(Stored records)
____

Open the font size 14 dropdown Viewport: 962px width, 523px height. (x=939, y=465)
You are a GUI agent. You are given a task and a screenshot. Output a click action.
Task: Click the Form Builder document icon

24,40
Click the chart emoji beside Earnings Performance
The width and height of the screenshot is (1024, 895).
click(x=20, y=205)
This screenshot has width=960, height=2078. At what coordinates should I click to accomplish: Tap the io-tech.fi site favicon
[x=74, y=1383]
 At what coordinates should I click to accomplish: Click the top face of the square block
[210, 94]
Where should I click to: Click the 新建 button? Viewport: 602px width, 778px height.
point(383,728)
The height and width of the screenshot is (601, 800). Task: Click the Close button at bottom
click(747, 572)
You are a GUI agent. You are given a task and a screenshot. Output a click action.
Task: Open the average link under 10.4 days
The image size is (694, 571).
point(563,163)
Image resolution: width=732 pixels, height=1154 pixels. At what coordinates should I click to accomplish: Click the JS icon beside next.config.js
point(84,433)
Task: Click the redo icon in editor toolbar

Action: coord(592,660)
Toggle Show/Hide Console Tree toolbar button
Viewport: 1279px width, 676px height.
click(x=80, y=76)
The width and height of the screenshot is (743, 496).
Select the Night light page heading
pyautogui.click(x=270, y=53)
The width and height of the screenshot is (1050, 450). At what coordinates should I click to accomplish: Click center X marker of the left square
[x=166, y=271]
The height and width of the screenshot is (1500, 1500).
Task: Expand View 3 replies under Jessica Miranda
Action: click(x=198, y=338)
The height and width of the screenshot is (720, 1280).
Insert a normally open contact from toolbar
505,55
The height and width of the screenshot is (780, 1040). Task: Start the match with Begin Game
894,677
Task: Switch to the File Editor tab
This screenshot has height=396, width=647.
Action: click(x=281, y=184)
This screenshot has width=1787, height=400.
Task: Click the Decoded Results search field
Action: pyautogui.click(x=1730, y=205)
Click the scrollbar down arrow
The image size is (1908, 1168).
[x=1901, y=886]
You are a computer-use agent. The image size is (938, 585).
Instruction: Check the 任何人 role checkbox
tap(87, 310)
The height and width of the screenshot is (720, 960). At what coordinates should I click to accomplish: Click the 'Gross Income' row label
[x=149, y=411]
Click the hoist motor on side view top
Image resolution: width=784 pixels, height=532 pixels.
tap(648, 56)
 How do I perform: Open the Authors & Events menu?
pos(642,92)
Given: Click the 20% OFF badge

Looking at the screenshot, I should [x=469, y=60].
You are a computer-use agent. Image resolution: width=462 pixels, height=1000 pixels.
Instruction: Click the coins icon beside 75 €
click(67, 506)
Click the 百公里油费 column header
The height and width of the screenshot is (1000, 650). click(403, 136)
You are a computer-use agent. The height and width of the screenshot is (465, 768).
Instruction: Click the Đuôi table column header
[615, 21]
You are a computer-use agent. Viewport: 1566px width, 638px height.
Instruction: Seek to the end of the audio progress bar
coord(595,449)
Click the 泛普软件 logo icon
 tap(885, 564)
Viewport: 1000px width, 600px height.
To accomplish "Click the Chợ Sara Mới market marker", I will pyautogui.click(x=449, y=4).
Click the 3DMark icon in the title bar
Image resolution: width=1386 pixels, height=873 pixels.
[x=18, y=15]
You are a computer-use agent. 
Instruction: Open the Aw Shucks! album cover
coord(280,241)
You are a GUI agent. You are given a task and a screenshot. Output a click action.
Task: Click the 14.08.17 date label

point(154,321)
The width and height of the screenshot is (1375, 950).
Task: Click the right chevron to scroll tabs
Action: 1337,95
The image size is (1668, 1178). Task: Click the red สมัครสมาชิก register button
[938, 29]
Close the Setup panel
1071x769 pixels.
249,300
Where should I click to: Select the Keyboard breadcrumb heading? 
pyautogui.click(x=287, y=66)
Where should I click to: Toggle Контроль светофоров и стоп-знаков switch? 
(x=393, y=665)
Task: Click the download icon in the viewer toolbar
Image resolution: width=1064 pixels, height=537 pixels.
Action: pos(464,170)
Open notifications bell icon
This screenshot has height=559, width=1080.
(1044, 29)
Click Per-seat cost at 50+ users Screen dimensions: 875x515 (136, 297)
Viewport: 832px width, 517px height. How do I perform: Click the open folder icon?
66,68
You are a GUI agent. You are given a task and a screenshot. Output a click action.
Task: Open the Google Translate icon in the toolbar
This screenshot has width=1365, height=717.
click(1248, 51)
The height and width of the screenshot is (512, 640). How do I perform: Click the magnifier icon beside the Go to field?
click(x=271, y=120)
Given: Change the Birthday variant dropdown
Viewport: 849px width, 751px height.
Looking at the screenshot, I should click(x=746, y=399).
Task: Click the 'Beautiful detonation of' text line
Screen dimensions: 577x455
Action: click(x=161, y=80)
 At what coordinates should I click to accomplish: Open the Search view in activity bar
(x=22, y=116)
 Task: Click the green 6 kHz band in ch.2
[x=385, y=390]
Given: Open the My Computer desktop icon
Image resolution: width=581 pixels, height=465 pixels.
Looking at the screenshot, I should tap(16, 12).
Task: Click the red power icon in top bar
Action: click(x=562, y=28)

____

## Work to complete
Only the lines from the first line of the records through the one containing "The height and width of the screenshot is (720, 1280)." should be reproduced, exactly, with both of them included.

## Completed exercise
Open the font size 14 dropdown Viewport: 962px width, 523px height. (x=939, y=465)
You are a GUI agent. You are given a task and a screenshot. Output a click action.
Task: Click the Form Builder document icon

24,40
Click the chart emoji beside Earnings Performance
The width and height of the screenshot is (1024, 895).
click(x=20, y=205)
This screenshot has width=960, height=2078. At what coordinates should I click to accomplish: Tap the io-tech.fi site favicon
[x=74, y=1383]
 At what coordinates should I click to accomplish: Click the top face of the square block
[210, 94]
Where should I click to: Click the 新建 button? Viewport: 602px width, 778px height.
point(383,728)
The height and width of the screenshot is (601, 800). Task: Click the Close button at bottom
click(747, 572)
You are a GUI agent. You are given a task and a screenshot. Output a click action.
Task: Open the average link under 10.4 days
The image size is (694, 571).
point(563,163)
Image resolution: width=732 pixels, height=1154 pixels. At what coordinates should I click to accomplish: Click the JS icon beside next.config.js
point(84,433)
Task: Click the redo icon in editor toolbar

Action: coord(592,660)
Toggle Show/Hide Console Tree toolbar button
Viewport: 1279px width, 676px height.
click(x=80, y=76)
The width and height of the screenshot is (743, 496).
Select the Night light page heading
pyautogui.click(x=270, y=53)
The width and height of the screenshot is (1050, 450). At what coordinates should I click to accomplish: Click center X marker of the left square
[x=166, y=271]
The height and width of the screenshot is (1500, 1500).
Task: Expand View 3 replies under Jessica Miranda
Action: click(x=198, y=338)
The height and width of the screenshot is (720, 1280).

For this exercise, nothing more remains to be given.